Dramaturgo, director,
actor/actrices, asistente, todos envueltos
de algún modo por el amor y…
claro, por el desprecio, ese resabio indefinible,
ese amargor ¿inevitable? que queda
luego de años de convivencia en pareja
sumada a la convivencia en la profesión,
sumado a la sensación de fracaso
en ambos aspectos… Y claro, la insatisfacción
sexual inunda el ambiente con una precisión
que en décadas anteriores hubiera
sido difícil de poner en palabras…
Porque todo esto sucede como solía
suceder en el ambiente teatral de los años
'80, aunque nadie podrá evitar jamás
que se repita cíclicamente por los
siglos de los siglos.
El asunto es que de a
poco los trapitos salen al sol y la cosa
se pone densa… El dramaturgo (Marcelo
Vilaro) se ve desbordado: la realidad lo
supera y no parece quedarle más opción
que presionar insistentemente la barra espaciadora
de su máquina de escribir de época,
creando unos silencios por momentos agobiantes.

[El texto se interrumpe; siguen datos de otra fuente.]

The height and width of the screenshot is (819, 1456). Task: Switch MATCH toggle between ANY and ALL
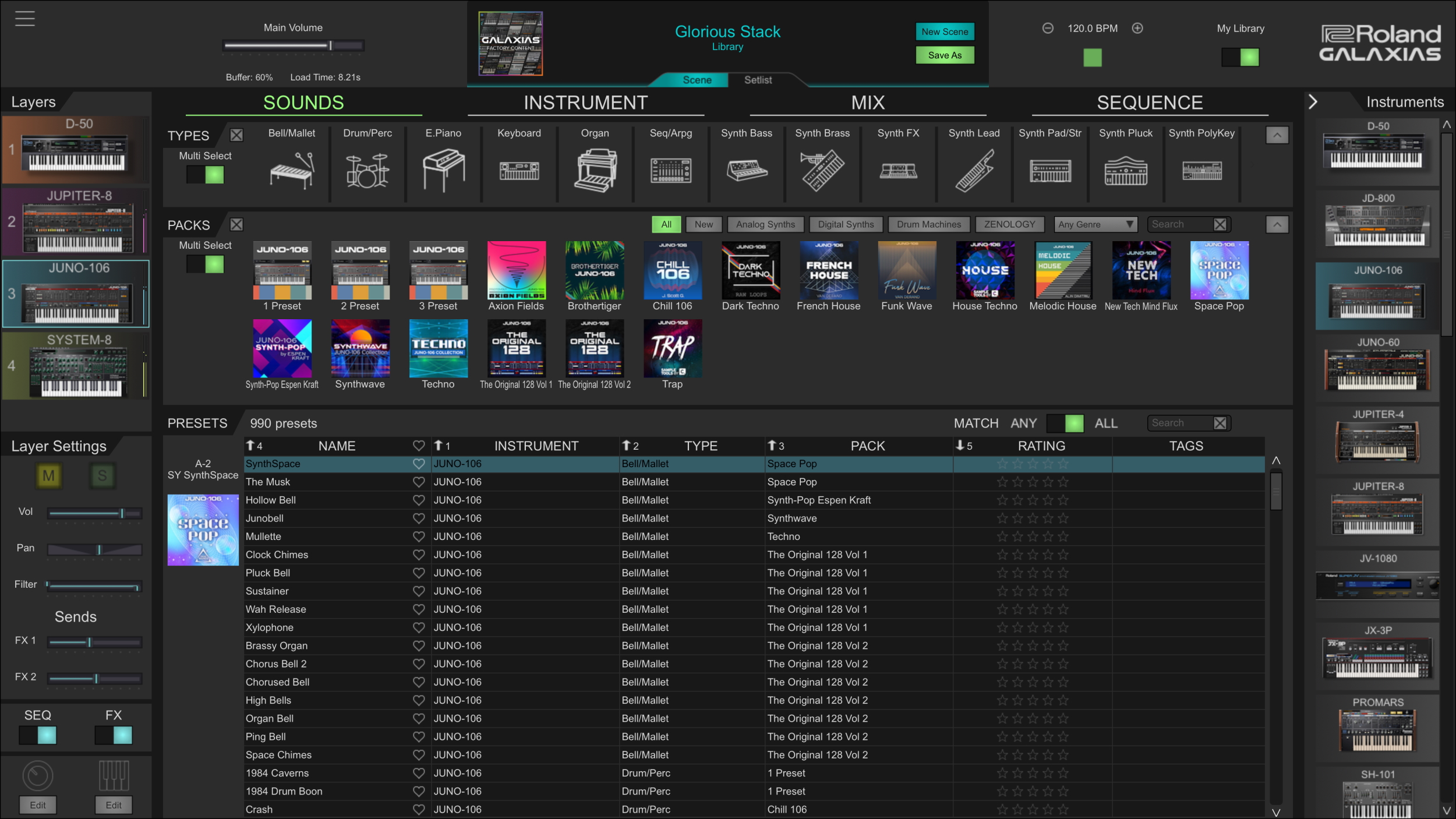[x=1065, y=423]
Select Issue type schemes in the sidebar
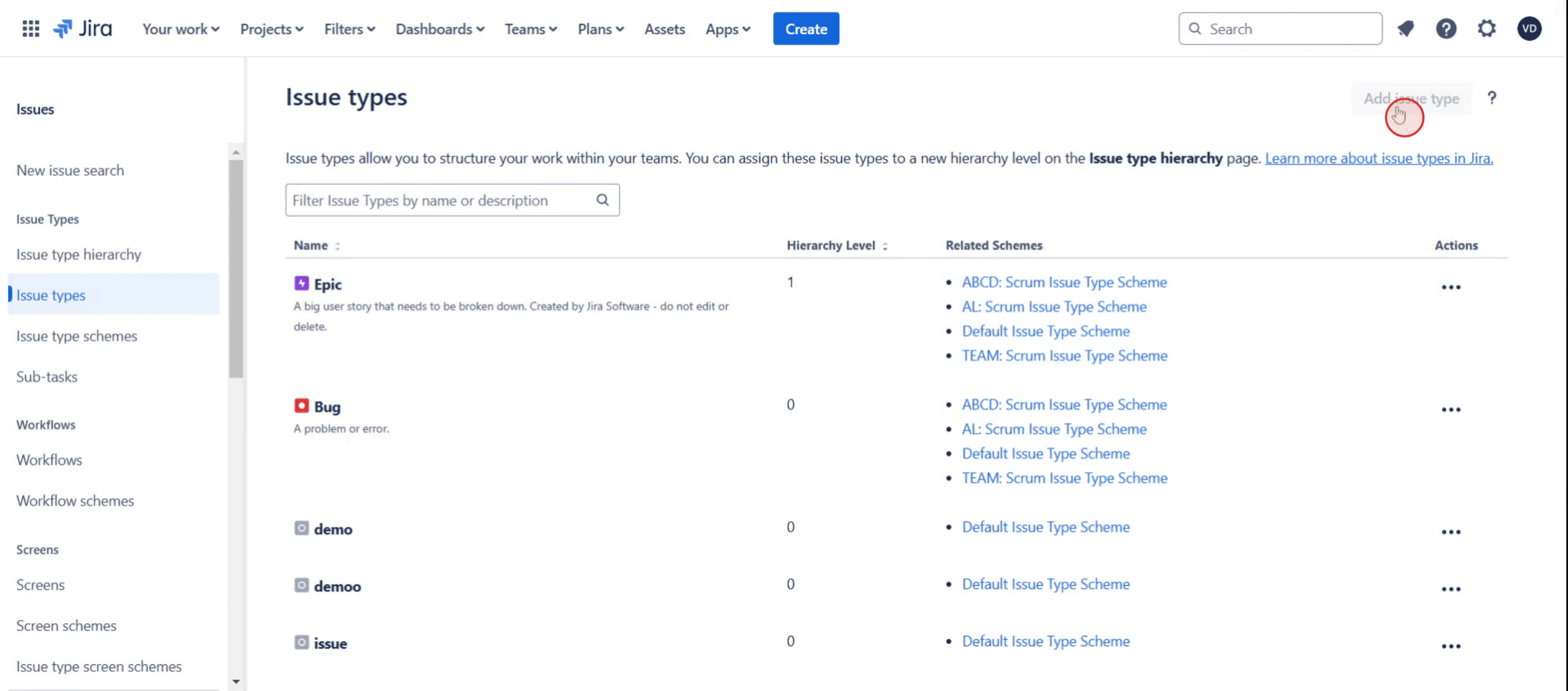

Él es pareja del primer actor de
la compañía (Paulo San Martín),
pero la relación no está pasando
justamente por su mejor momento. Por el
contrario, de a poco vamos conociendo que
esa relación ha tenido un oscuro
origen y no puede si no tener un destemplado
final, un despreciable final.
Tanto en el filme de Godard
como en la creación de Ontivero,
suceden cosas que no consigue manipular
a su antojo el artista. El director, en
efecto, mantiene una disputa tremenda con
la primera actriz de la compañía
(Ana Clara Schauffele), a la sazón,
su pareja y socia desde hace años.
Mientras la asistente/amante del director
y hermana de la actriz/esposa (Sofía
Dunayevich Daly) se niega a oír y
ver la realidad que la compromete y la confunde,
el ensayo arranca y se interrumpe todo el
tiempo por las disputas en juego: amatorias
y artísticas.
Nadie logra dominar su
arte por completo, pero lo peor, nadie sabe
hacer feliz al ser amado. Y esa grieta pronto
se convierte en pozo ciego y de allí
brota el hedor de los rencores, la sofocante
exposición que es la del actor en
escena pero que es también la desnudez
del impotente, es el botón del saco
que no prende por que la panza explota,
es el vestido de novia sobre el torso peludo
y rollizo de alguien que no tiene ninguna
intención de ser femenino pero que
a su pesar logra deslumbrar a fuerza de
puro oficio…
Dórota, el personaje
femenino que termina encarnando Janus (Marcelo
Saltal) para suplir a su despechada esposa
es algo descomunal, imposible de describir.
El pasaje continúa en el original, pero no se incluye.